§ **SOURCE**:
------------------------------------------------------------
‘NEO: The World Ends With You’ review: A superb sequel that oozes cool

Square Enix’s latest JRPG is a Shibuya sensation full of smart ideas.

NEO: The World Ends With You is the coolest JRPG I’ve ever played. It oozes style from every orifice, and I can’t quite believe it’s real. Here we have a role-playing game about Shibuya youth culture, starring a cast of eccentric kids with unbelievable fashion sense. Instead of Materia or spells, you collect pins that give you powers to unleash and master in battle. Instead of armour, you shop for clothes and craft stat-boosting outfits from a variety of fashion subcultures. The ambitious plot concerns The Reaper’s Game, a life-or-death competition where teams of deceased players battle monsters called ‘Noise’ in a parallel Tokyo called the Underground in order to escape their fate.
------------------------------------------------------------
§ **SUPPLIED RECORDS**:
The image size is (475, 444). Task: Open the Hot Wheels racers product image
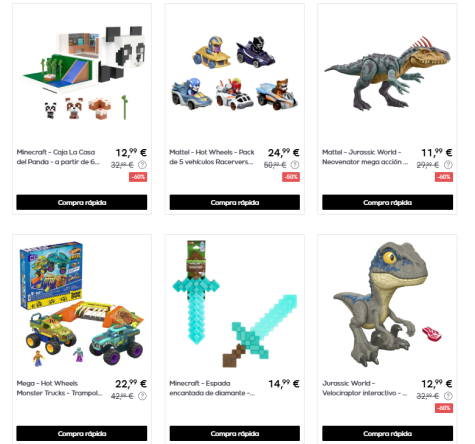[x=235, y=73]
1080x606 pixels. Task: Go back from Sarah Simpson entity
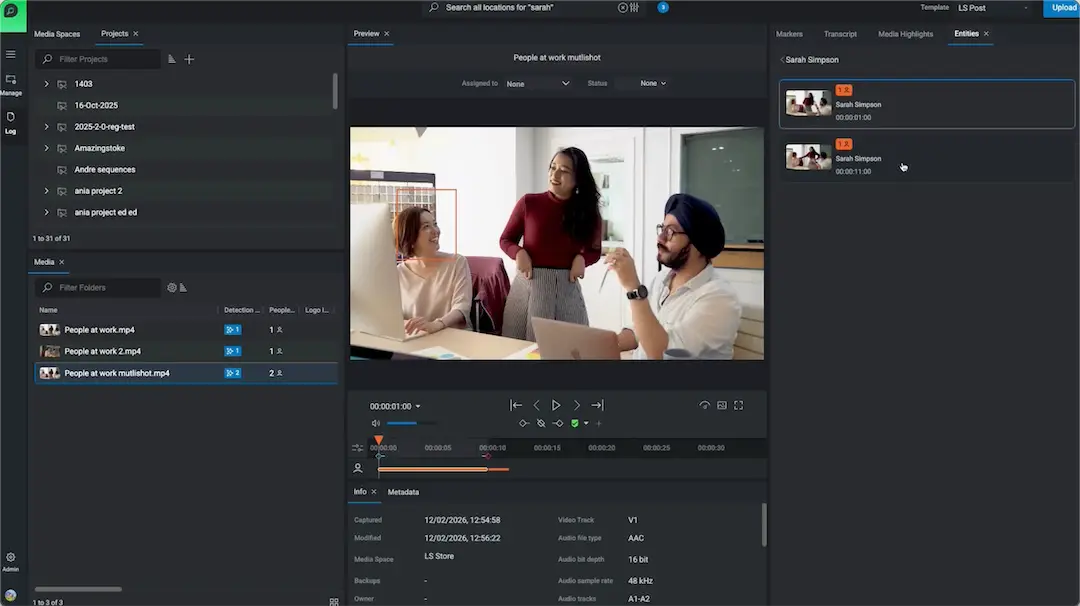(x=782, y=60)
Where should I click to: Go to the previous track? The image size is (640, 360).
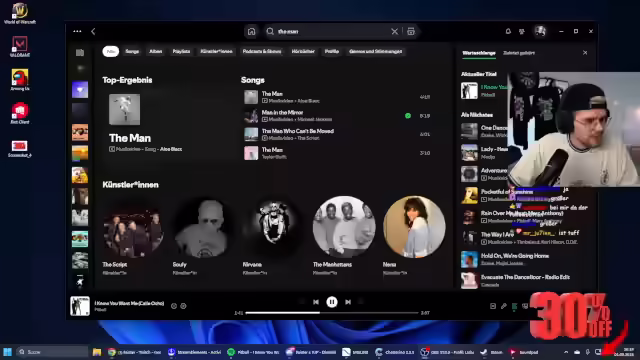pyautogui.click(x=316, y=302)
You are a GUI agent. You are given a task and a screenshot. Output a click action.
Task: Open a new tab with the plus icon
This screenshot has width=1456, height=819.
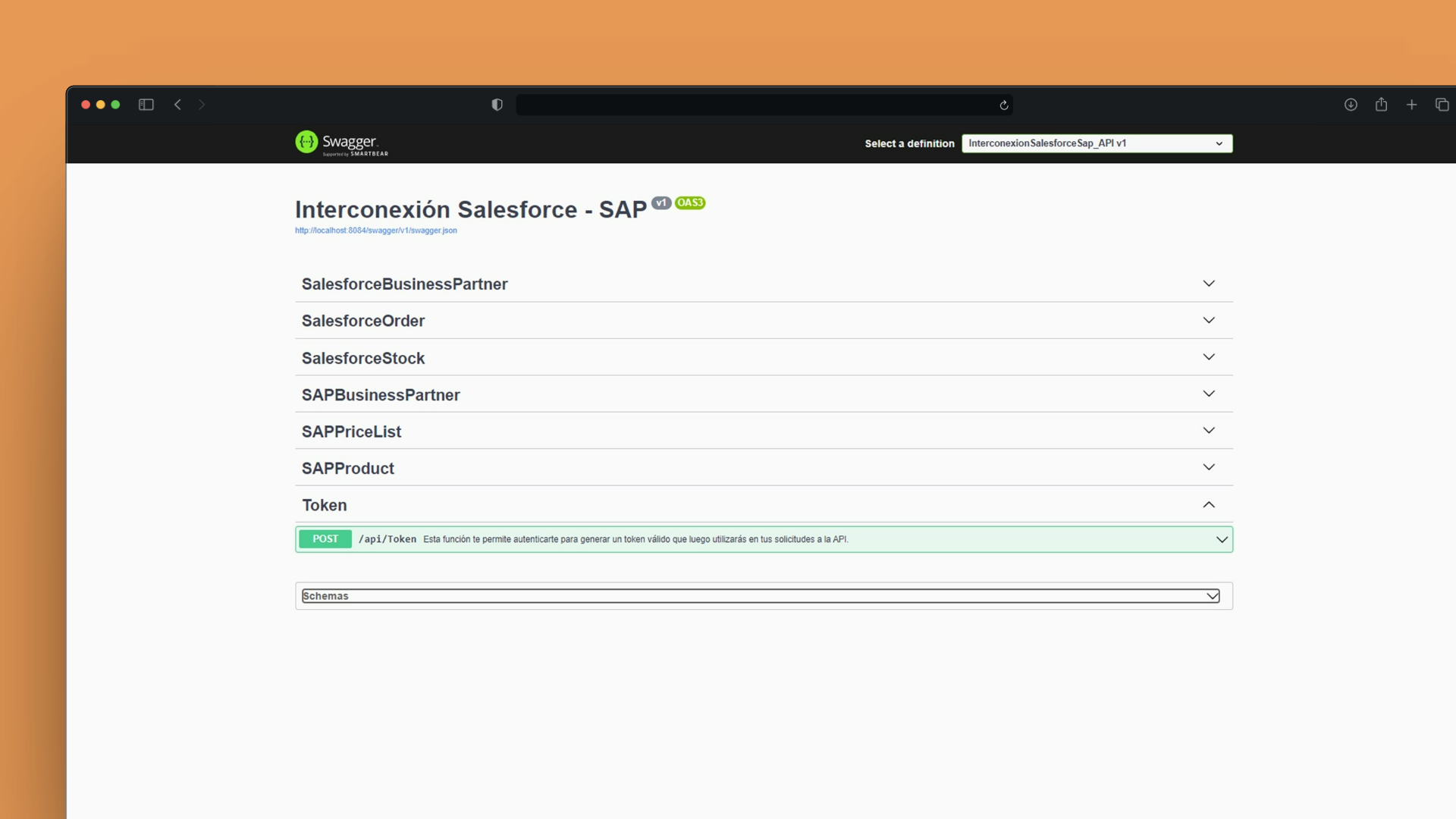tap(1411, 105)
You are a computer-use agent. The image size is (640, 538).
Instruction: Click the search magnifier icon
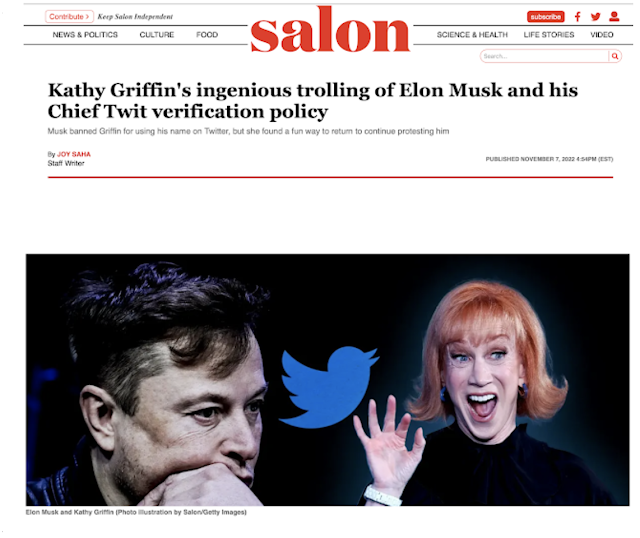pyautogui.click(x=615, y=56)
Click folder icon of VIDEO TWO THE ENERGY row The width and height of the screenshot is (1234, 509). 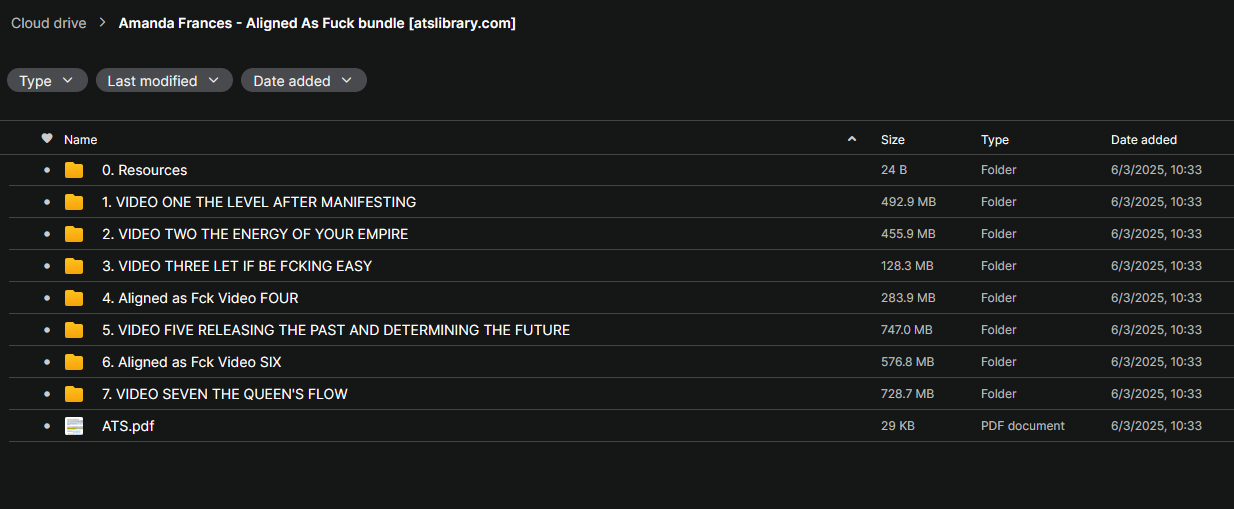tap(74, 234)

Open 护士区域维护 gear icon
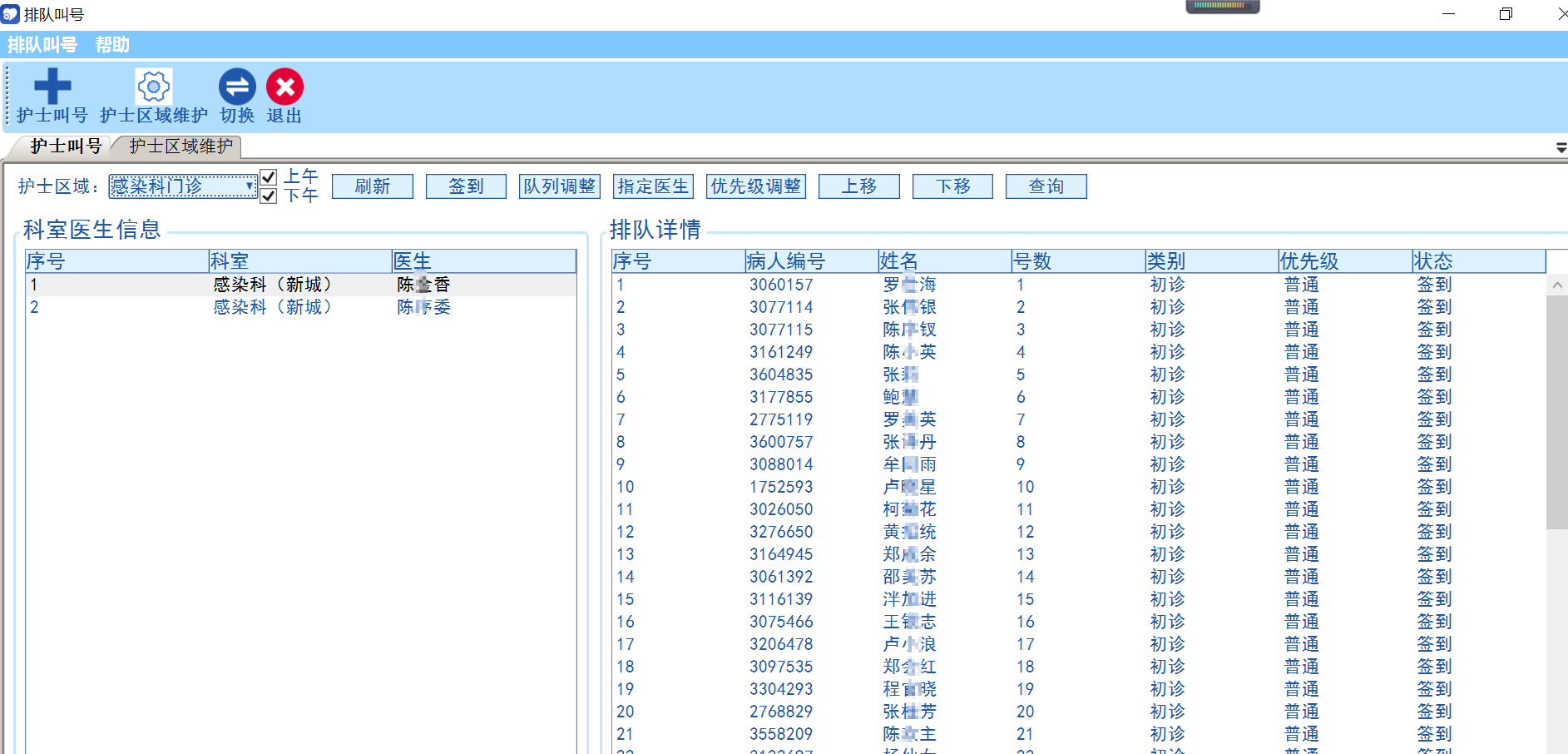(153, 87)
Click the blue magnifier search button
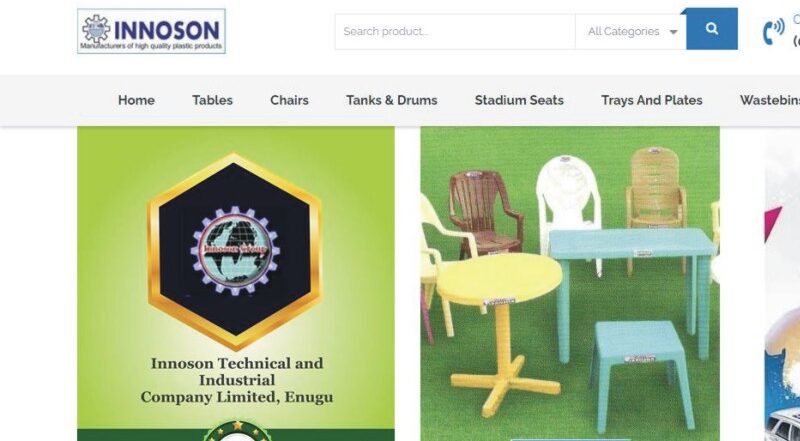 tap(712, 29)
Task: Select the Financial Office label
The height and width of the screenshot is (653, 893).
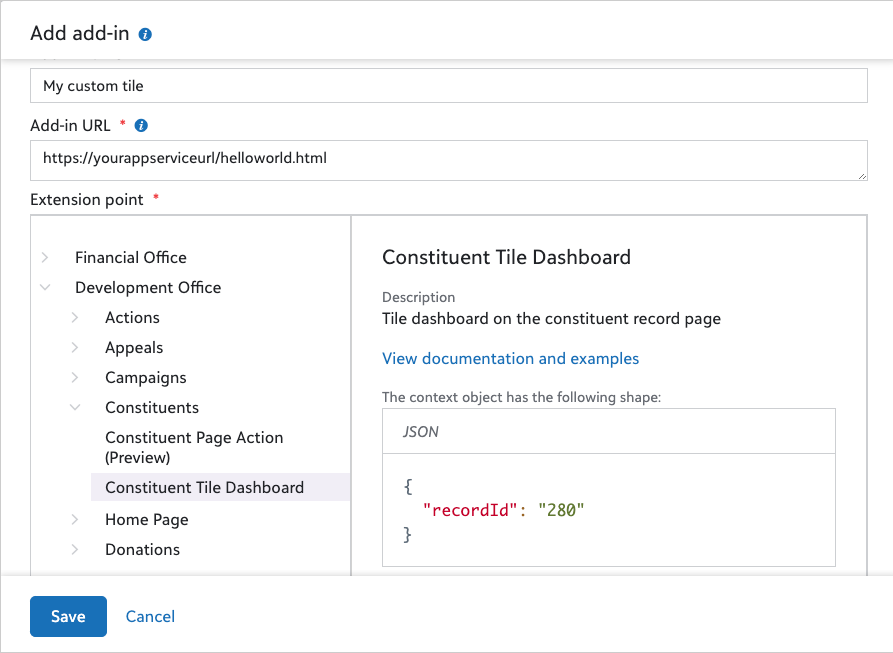Action: pyautogui.click(x=131, y=258)
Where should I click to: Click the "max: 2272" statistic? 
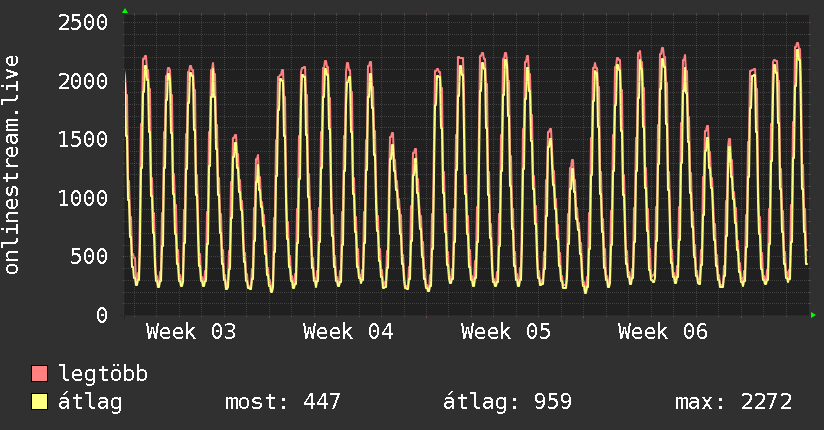point(734,403)
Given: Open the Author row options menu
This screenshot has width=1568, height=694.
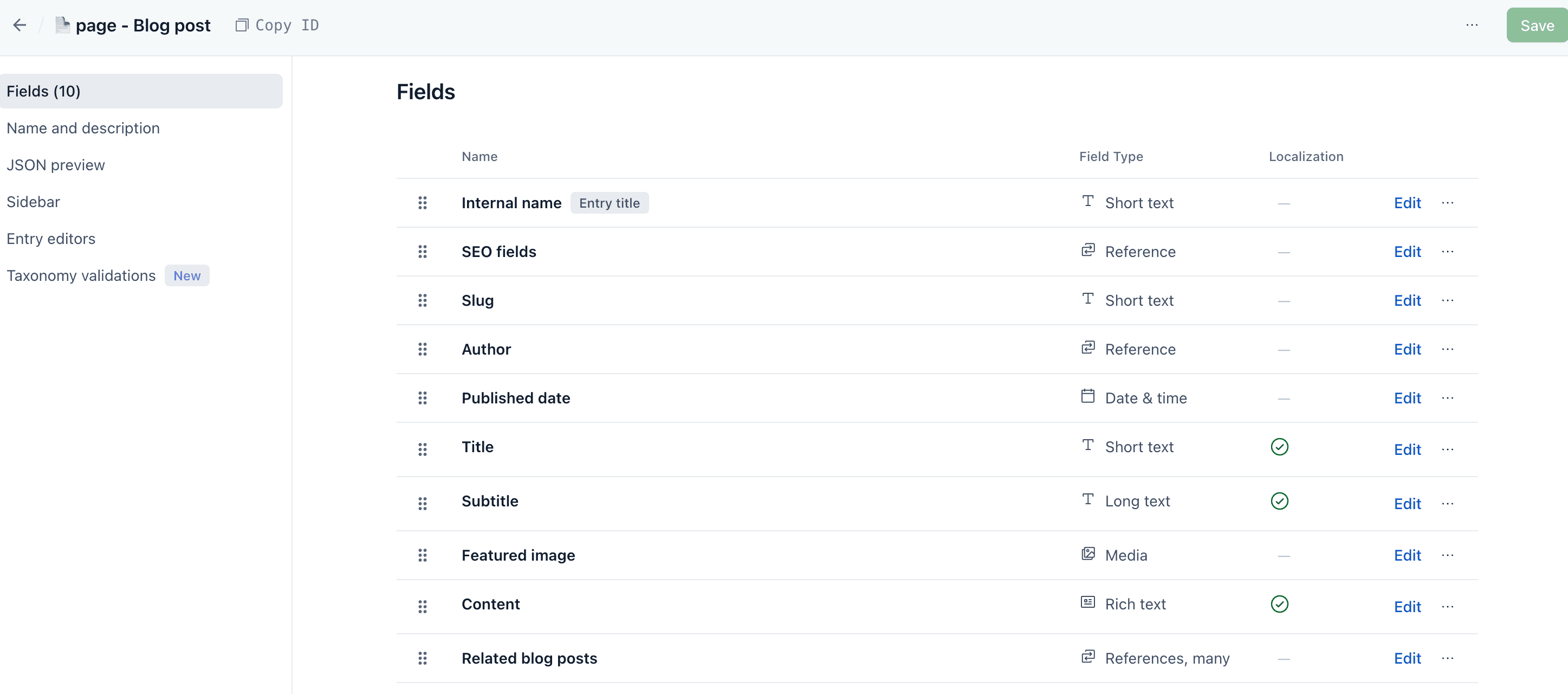Looking at the screenshot, I should click(x=1448, y=349).
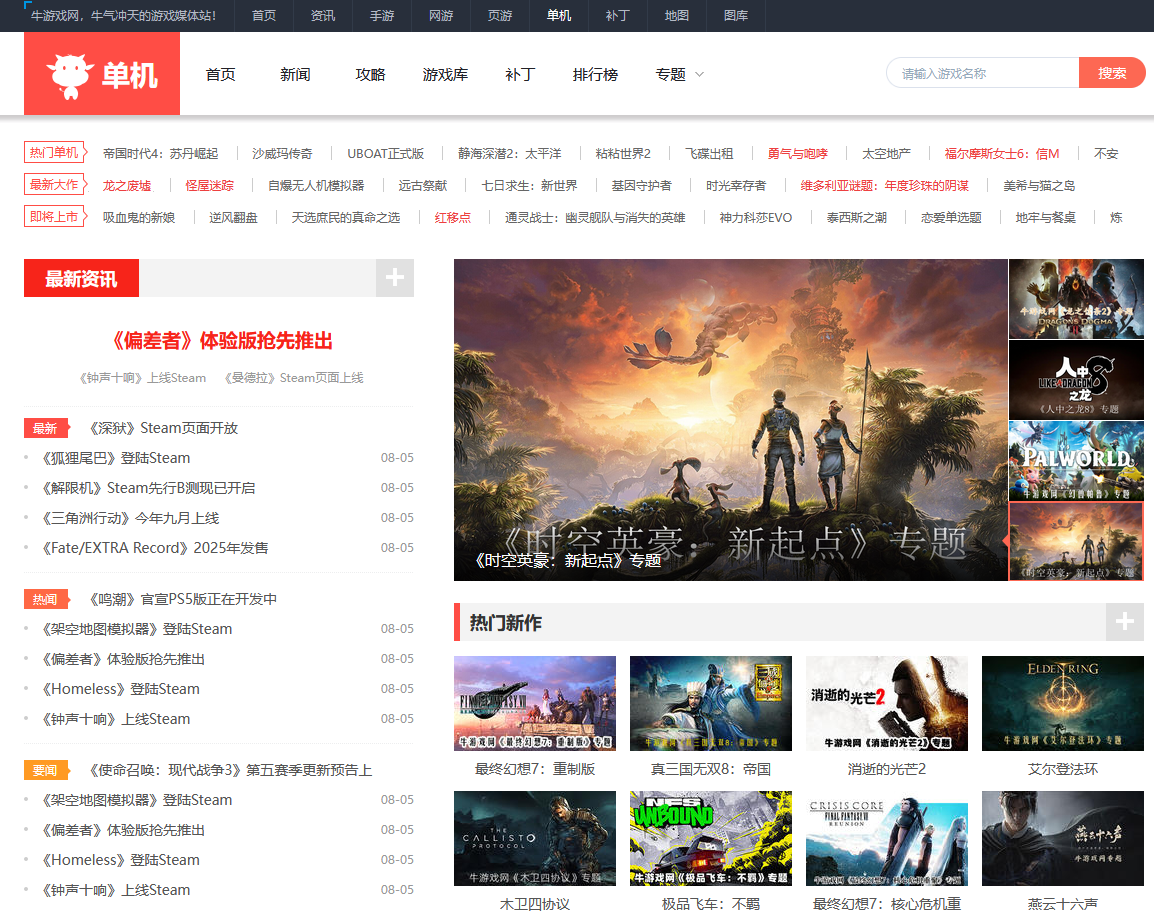Open 游戏库 in main navigation
The image size is (1154, 922).
click(x=445, y=74)
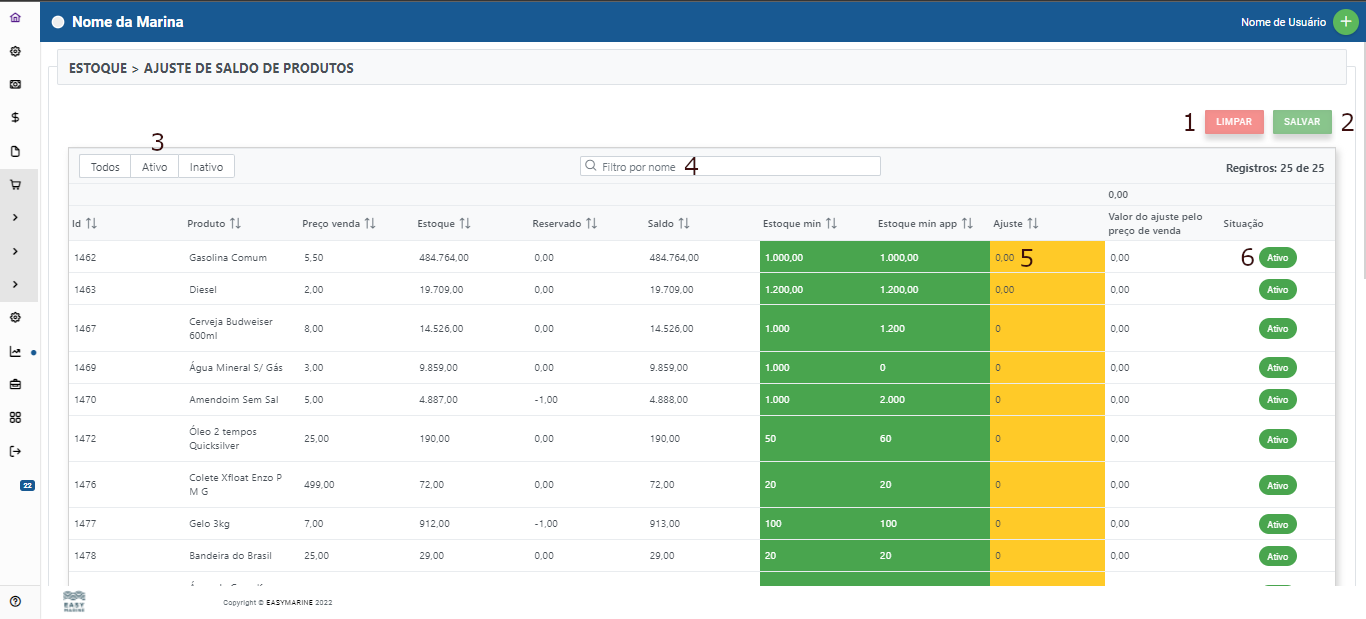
------------------------------------------------------------
§ **WORK TO DO**:
(A) Answer the following about the game review.
(i) Which company's latest JRPG is the game, according to the subheading?
(ii) What do players collect in place of Materia or spells?
(iii) What are the monsters that teams battle in the Underground called?
(B) In the records, replace "previous" with "next" in the part that opens with the line containing "Where should I click to: Go" and closes with the line containing "pyautogui.click(x=316, y=302)", and give only those lines, leaving the pictures out.
The text and the records were drawn from separate sources.

§ **EXPECTED ANSWERS**:
(A)
(i) Square Enix
(ii) Pins
(iii) Noise

(B)
Where should I click to: Go to the next track? The image size is (640, 360).
pyautogui.click(x=316, y=302)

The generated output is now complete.